Bots also provide a set of useful tools, such as limit orders, copy-trading (automatic copying of trades of specified addresses), and so-called token sniping - tracking the appearance of new tokens on the Ethereum blockchain with automatic purchase. The bots have their own tokens, and rising prices create a speculative frenzy around them.
- Thousands of transactions
Unibot, launched in May this year, is considered the obvious leader in terms of the number of users and trading turnover. Its own token UNIBOT has increased in price by more than 50% over the past week, and since its launch, it has grown in value more than 10 times. Demand for the token is supported by the fact that it must be held to pay trading commissions, but 40% of these commissions are returned to users and distributed proportionally to the number of tokens held by all holders.
The daily trading volume of the UNIBOT token exceeds $14.6 million at the time of publication, according to data from the aggregator CoinGecko. The site has a separate section for tokens of Telegram bots, and their list already numbers in the dozens - the developers are obviously trying to repeat the success of the pioneer and capitalize on the new market narrative.

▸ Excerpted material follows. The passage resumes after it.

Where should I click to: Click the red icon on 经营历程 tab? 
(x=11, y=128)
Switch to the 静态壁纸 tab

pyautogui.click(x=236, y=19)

Other popular bots include Swipe, WagieBot, Bolt, and others. According to Dune Analytics, since May, more than 63,000 users have made transactions totaling about $193.7 million using bots. Unibot accounts for the vast majority of transactions, with more than $1 million in commission refunds distributed to bot token holders.
When making transactions on decentralized exchanges, users have to constantly log into their wallet, check the correctness of information about tokens and face high commissions. At the same time, they still have full control over their own assets and do not need to entrust their wallet keys to a third party.
The appeal of trading bots is most likely due to their ease of use compared to smart contract platforms. That said, users are forced to trust the wallets that are created within the bots, with the condition that the bots have full access to them.
- Security and risks
Despite the surge in popularity of trading bots, security experts are critical of their approach to user assets.
In a comment to The Block, former security chief at Microsoft Christian Seifert calls the emergence of trading bots in Telegram a "scary development," citing their closed source code and the need to share wallet keys with them. In his opinion, this could be more dangerous than transferring funds to dubious crypto exchanges or to addresses of unverified smart contracts. "In the second case, at least you can limit the level of access to funds. In the case of bots, you essentially just trust them with your funds and hope they don't misappropriate them," the expert cautions.
Yajin Zhou, co-founder of BlockSec, a blockchain security company, similarly expressed concern about the growing trend of bots in Telegram in a comment to reporters. He also talks about the possible risks associated with transferring tokens to third-party wallets created by apps.
The high speed and convenience of using bots often comes at the cost of reduced security. When such services automatically create a wallet for the user, there is a risk associated with permanently storing private keys inside the bot, Zhou explained. If a data breach or hack were to occur, it could "turn into a disaster for bot users." Eventually, the bot developers themselves, often anonymous, could misappropriate user funds, Zhou conceded.
When a bot creates a wallet, it essentially creates a cryptographic key pair. The public key represents the address for incoming funds. The private key gives access to those funds. This is potentially the main target of attackers who can easily withdraw assets from the wallet if it is compromised. On the other hand, if a user loses the private key without a backup, they will lose access to their assets.
Zhou clarified that since private keys for wallets are not generated by users themselves, their security is not always guaranteed, and this opens the door to abuse. He confidently says that in the future, unscrupulous bot developers will steal users' funds.
Drawing parallels with past periods of excitement around memcoins or DeFi tokens promising quick profits, Zhou recalled that most of them turned out to be outright fraudulent projects, which affected "countless investors".